Climatic Change volume 113pages 981–999 (2012)Cite this article

Abstract

Climate induced changes of temperature, discharge and nitrogen concentration may change natural denitrification processes in river systems. Until now seasonal variation of N-retention by denitrification under different climate scenarios and the impact of river morphology on denitrification have not been thoroughly investigated. In this study climate scenarios (dry, medium and wet) have been used to characterize changing climatic and flow conditions for the period 2050–2054 in the 4th order stream Weiße Elster, Germany. Present and future periods of nitrogen turnover were simulated with the WASP5 river water quality model.
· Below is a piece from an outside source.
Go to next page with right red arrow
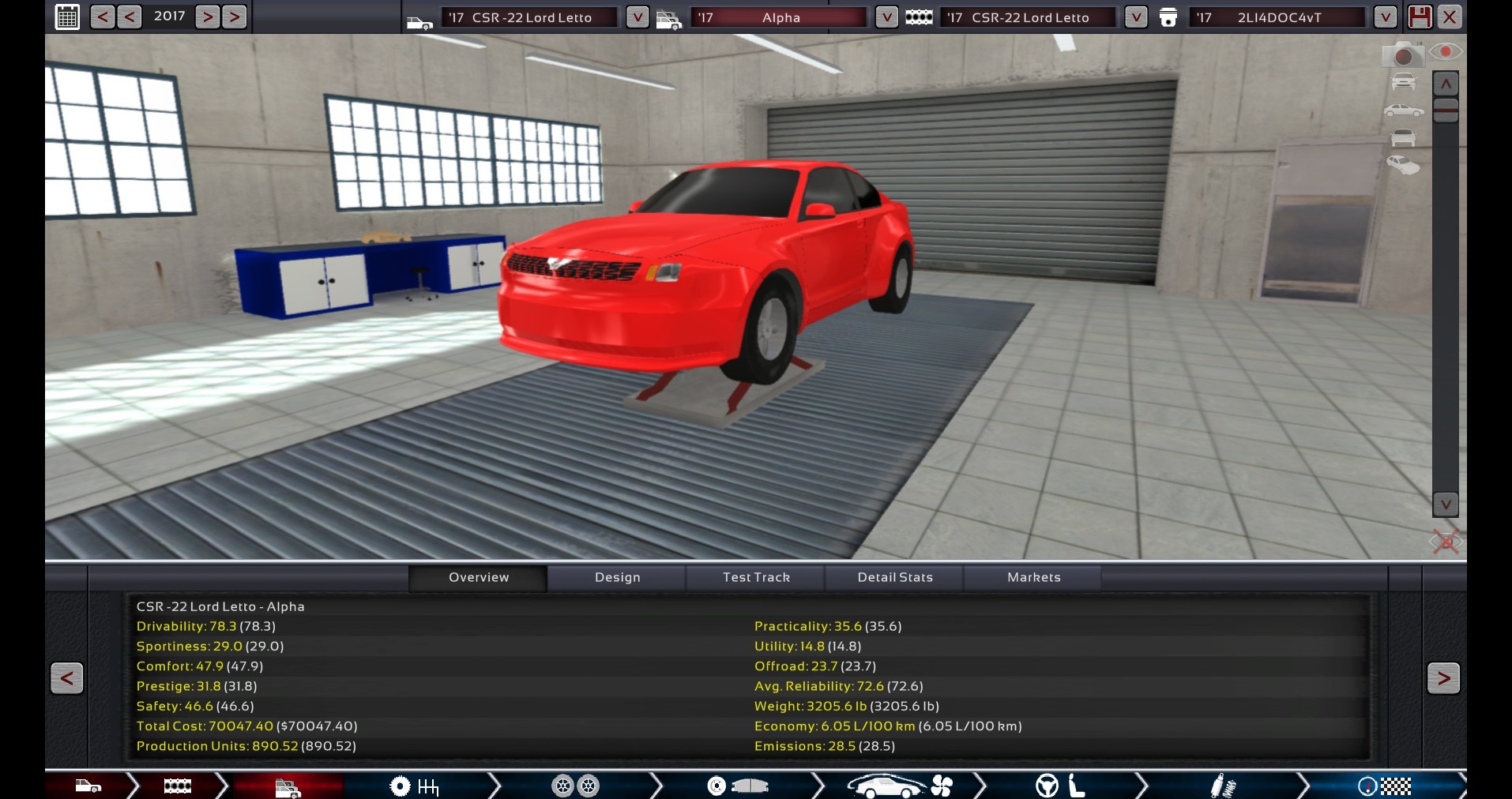The height and width of the screenshot is (799, 1512). coord(1443,678)
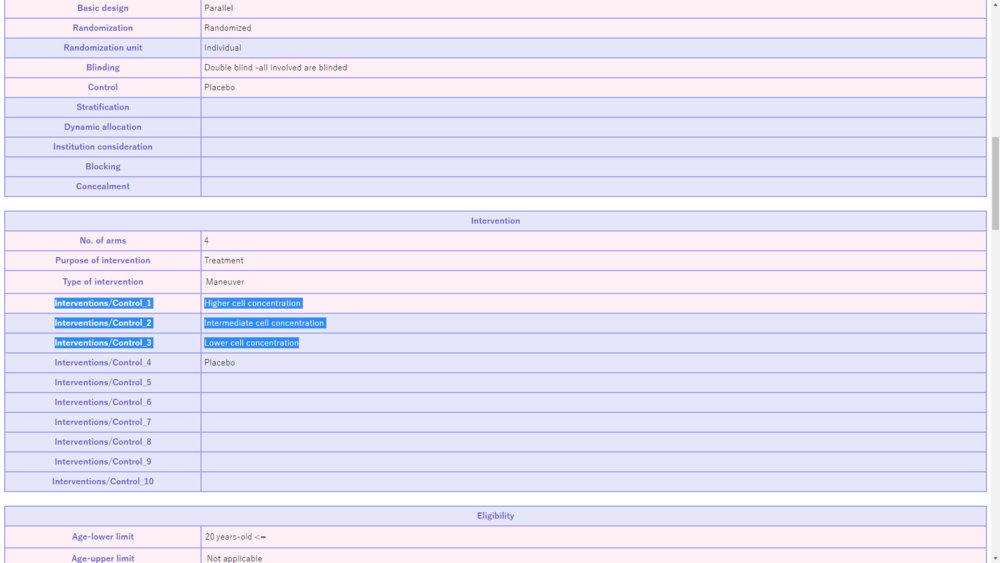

Results revealed that, for a dry climate scenario, the mean denitrification rate was 71% higher in summer (low flow period between 2050 and 2054) and 51% higher in winter (high flow period) compared to the reference period. For the medium and wet climate scenarios, denitrification was slightly higher in summer (3% and 4%) and lower in winter (9% and 3% for medium and wet scenarios, respectively). Additionally, the variability of denitrification rates was higher in summer compared to winter conditions. For a natural river section, denitrification was a factor of 1.22 higher than for a canalized river reach. Besides, weirs along the river decrease the denitrification rate by 16% in July for dry scenario conditions. In the 42 km study reach, N-retention through denitrification amounted to 5.1% of the upper boundary N load during summer low flow conditions in the reference period. For the future dry climate scenario this value increased up to 10.2% and for the medium climate scenario up to 5.4%. In our case study the investigated climate scenarios showed that future discharge changes may have a larger impact on denitrification rates than future temperature changes. Overall results of the study revealed the significance of climate change in regulating the magnitude, seasonal pattern and variability of nitrogen retention. The results provide guidance for managing nitrogen related environmental problems for present and future climate conditions.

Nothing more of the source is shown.